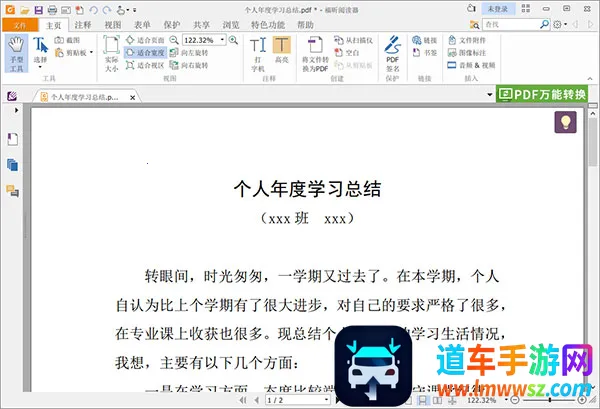Toggle Fit Width view (适合宽度)

147,52
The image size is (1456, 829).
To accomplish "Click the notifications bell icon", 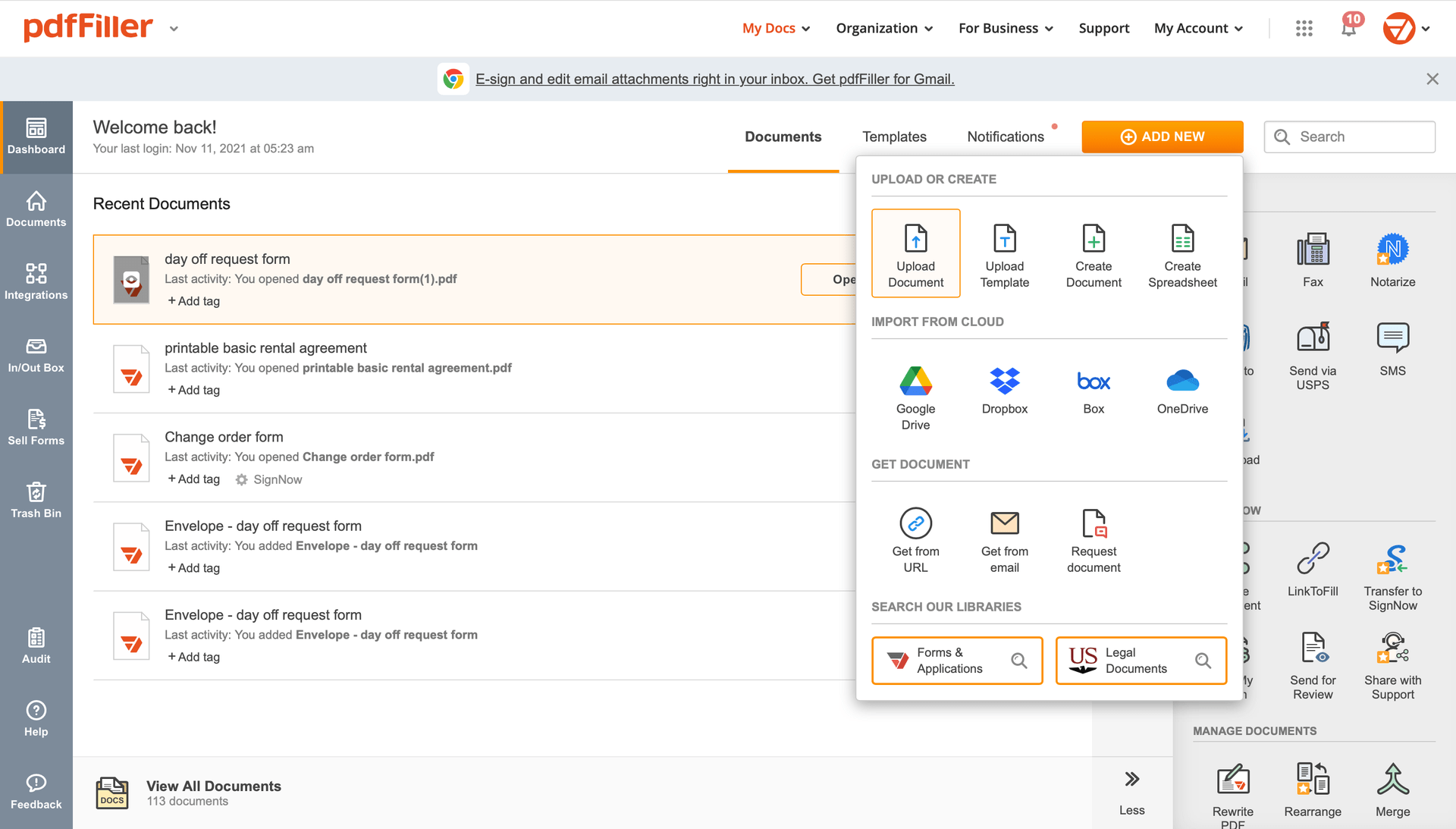I will pyautogui.click(x=1348, y=28).
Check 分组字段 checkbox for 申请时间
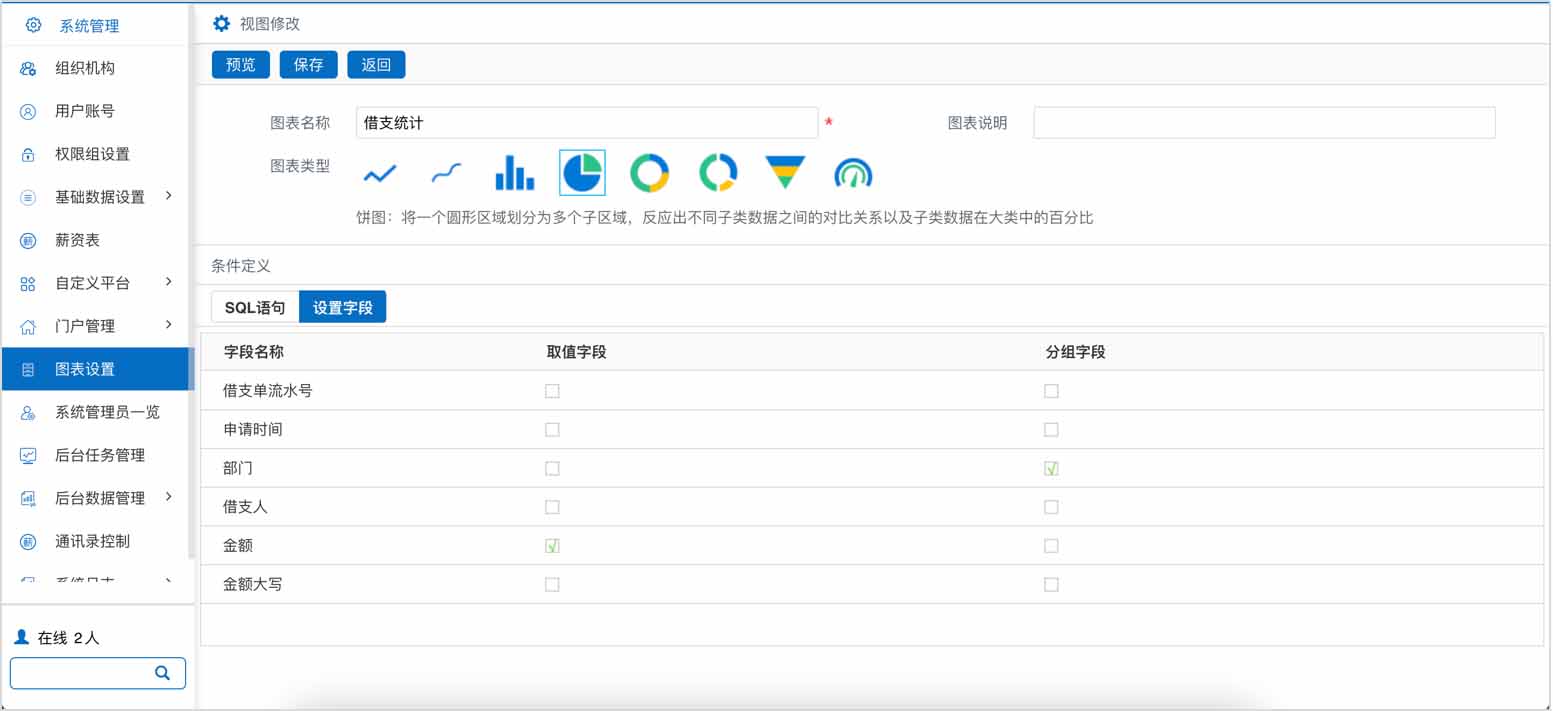The width and height of the screenshot is (1553, 711). click(1050, 429)
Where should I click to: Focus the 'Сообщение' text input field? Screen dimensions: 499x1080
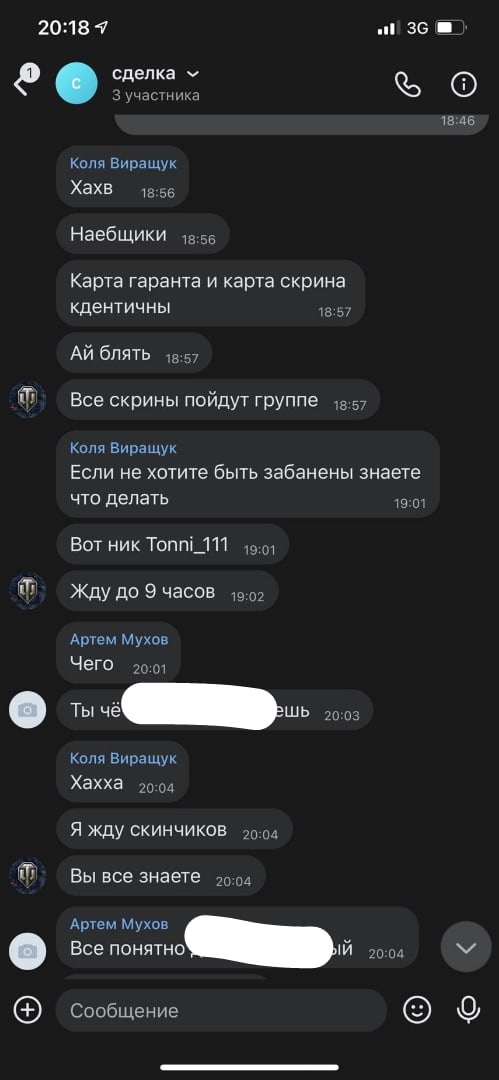(221, 1010)
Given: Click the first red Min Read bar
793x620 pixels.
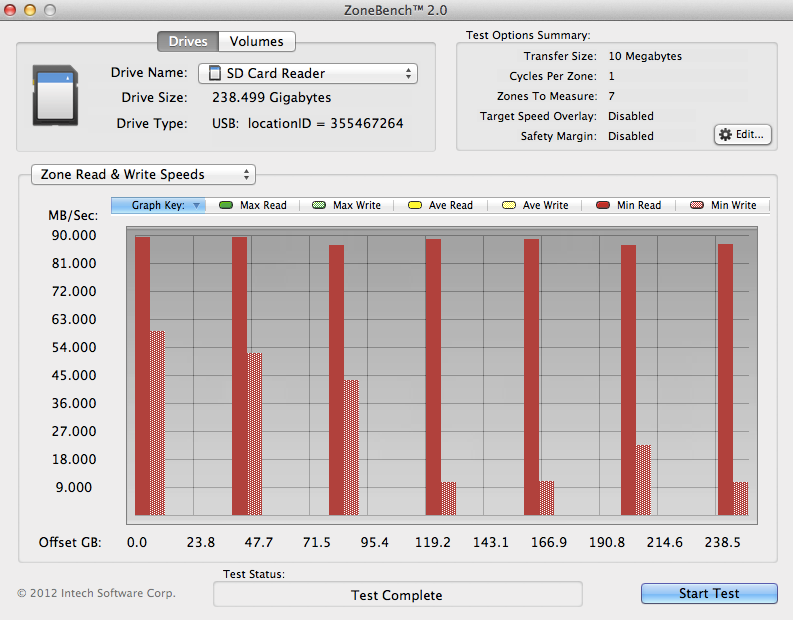Looking at the screenshot, I should pos(142,375).
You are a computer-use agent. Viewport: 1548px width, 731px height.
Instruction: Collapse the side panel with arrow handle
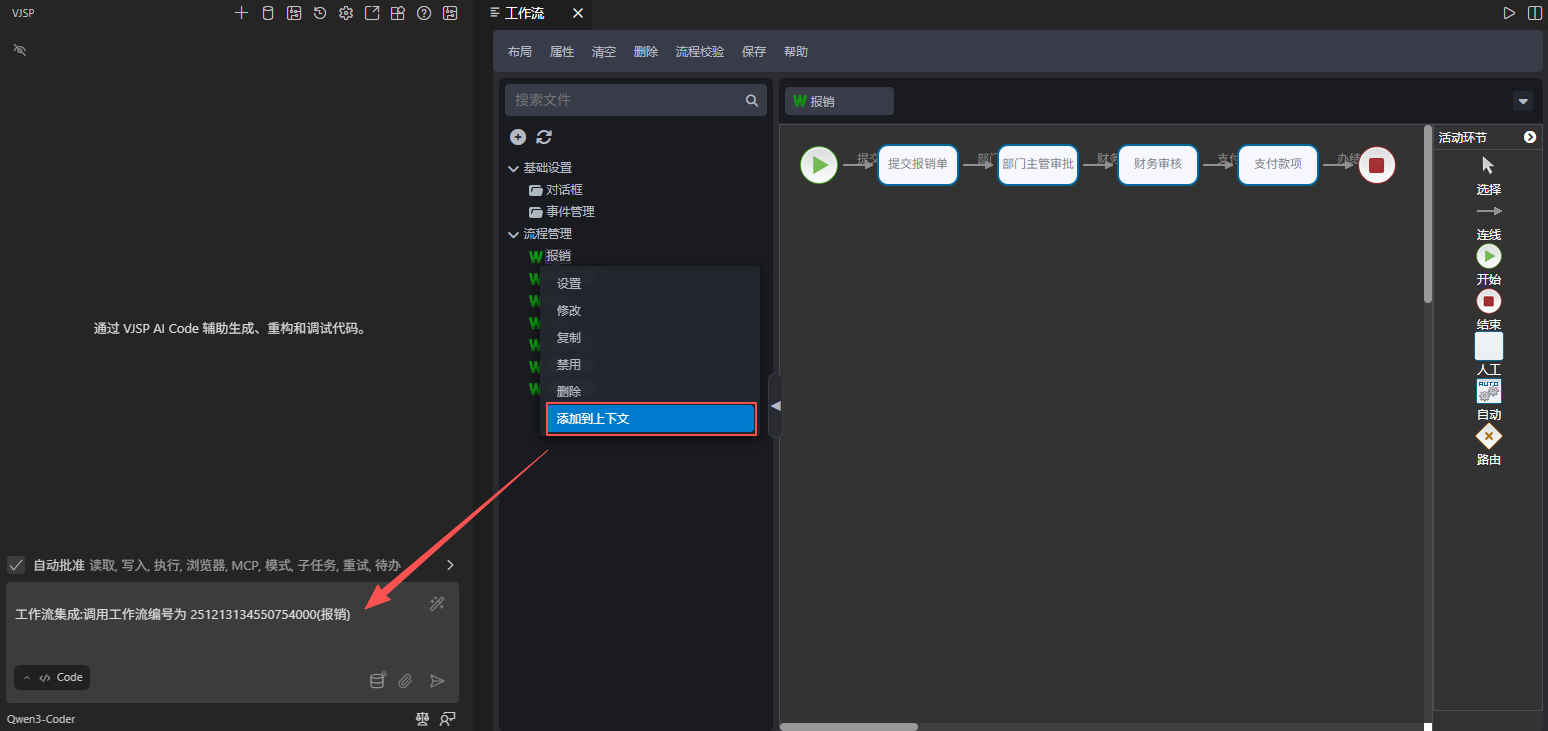[775, 405]
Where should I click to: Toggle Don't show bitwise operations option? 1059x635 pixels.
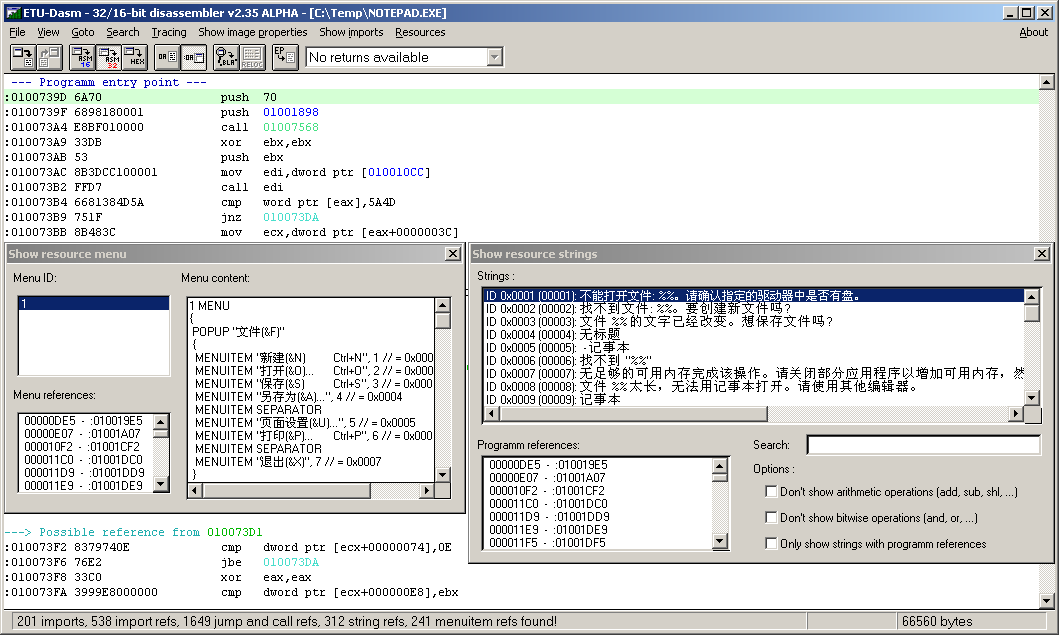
++++++
Task goal ▸ Retype the lines from the one containing "Instruction: Collapse the" down to the last line of the records, both included, exactly and nothing more. Pictures stay out.

Answer to this exercise ▸
Instruction: Collapse the side panel with arrow handle
[775, 405]
Where should I click to: Toggle Don't show bitwise operations option? 1059x635 pixels.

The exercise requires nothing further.